- Created on Monday, 11 March 2013 21:30
- Written by Imperial Valley News
Escondido, California - The San Diego Zoo Safari Park got video today of the first California condor chick of the 2013 season. Animal care staff is overjoyed that, Wesa, which means celebratory drink in Chumash, hatched just two weeks ago and is growing by leaps and bounds at the Safari Park.
Wesa hatched to parents AC#4 and Mexwe, who have produced 9 eggs and 5 chicks together, many of whom have been released into the wild over the years at Bitter Creek Forest, north of Fillmore, California. Keepers report that Wesa has an extremely hearty appetite, eating up to 15 mice a day. The sex of Wesa is not known yet, but a blood test will be done 30 days from hatch to determine whether the chick is male or female. Wesa is currently being puppet reared at the San Diego Zoo Safari Park.
"The puppet is like a fancy glove," said Rob Webb, senior keeper, "It covers our hands so chicks do not get any beneficial experiences from people. We do not want it imprinting on people or getting used to us when it goes out into the wild. We want it to be a nice wild animal, not relying on people for food."

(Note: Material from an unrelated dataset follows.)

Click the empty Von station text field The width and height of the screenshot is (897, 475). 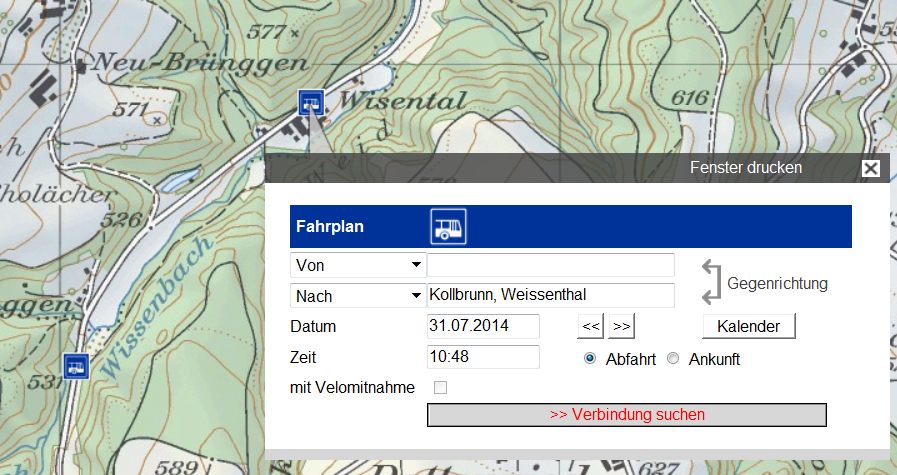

Keepers have said that Wesa gets a lot of sleep, which is needed by baby condors at this age to grow properly. However, Wesa can also be seen playing with a feather and other toys used for stimulation and enrichment while being puppet reared in the human isolate. Currently, Wesa is being puppet fed so that it does not become human dependent. After the puppet rearing, Wesa will be moved to an outdoor pen to learn from other condors and perhaps one day be released to the wild in one of California Condor Recovery Programs' condor release sites of Baja California, California, or Arizona.
Since the California Condor Recovery Program began in the 1980s, when there were only 22 condors left in the world, the Safari Park has hatched 173 chicks and released more than 80 birds in the wild. There are approximately over 400 condors half of which are flying free in the wild.
The California Condor Recovery Program is implemented by the U.S. Fish and Wildlife Service, zoos in the U.S. and Mexico, and U.S. and Mexican government agencies. Although listed by the federal government as an endangered species in 1967, the California condor population continued to decline, reaching a critical low of less than two dozen birds. In 1982, the condor breeding program was successfully established at the San Diego Zoo Safari Park and Los Angeles Zoo. Today, two additional breeding centers are assisting with the recovery of the species at The Peregrine Fund's World Center for Birds of Prey and the Oregon Zoo. In addition, condors are part of an education program that allows guests at the San Diego Zoo, Santa Barbara Zoo and Mexico City's Chapultepec Zoo to see North America's largest bird up close.
The San Diego Zoo Global Wildlife Conservancy is dedicated to bringing endangered species back from the brink of extinction. The Conservancy makes possible the wildlife conservation efforts (representing both plants and animals) of the San Diego Zoo, San Diego Zoo Safari Park, San Diego Zoo Institute for Conservation Research, and international field programs in more than 35 countries. The important conservation and science work of these entities is supported in part by The Foundation of the Zoological Society of San Diego.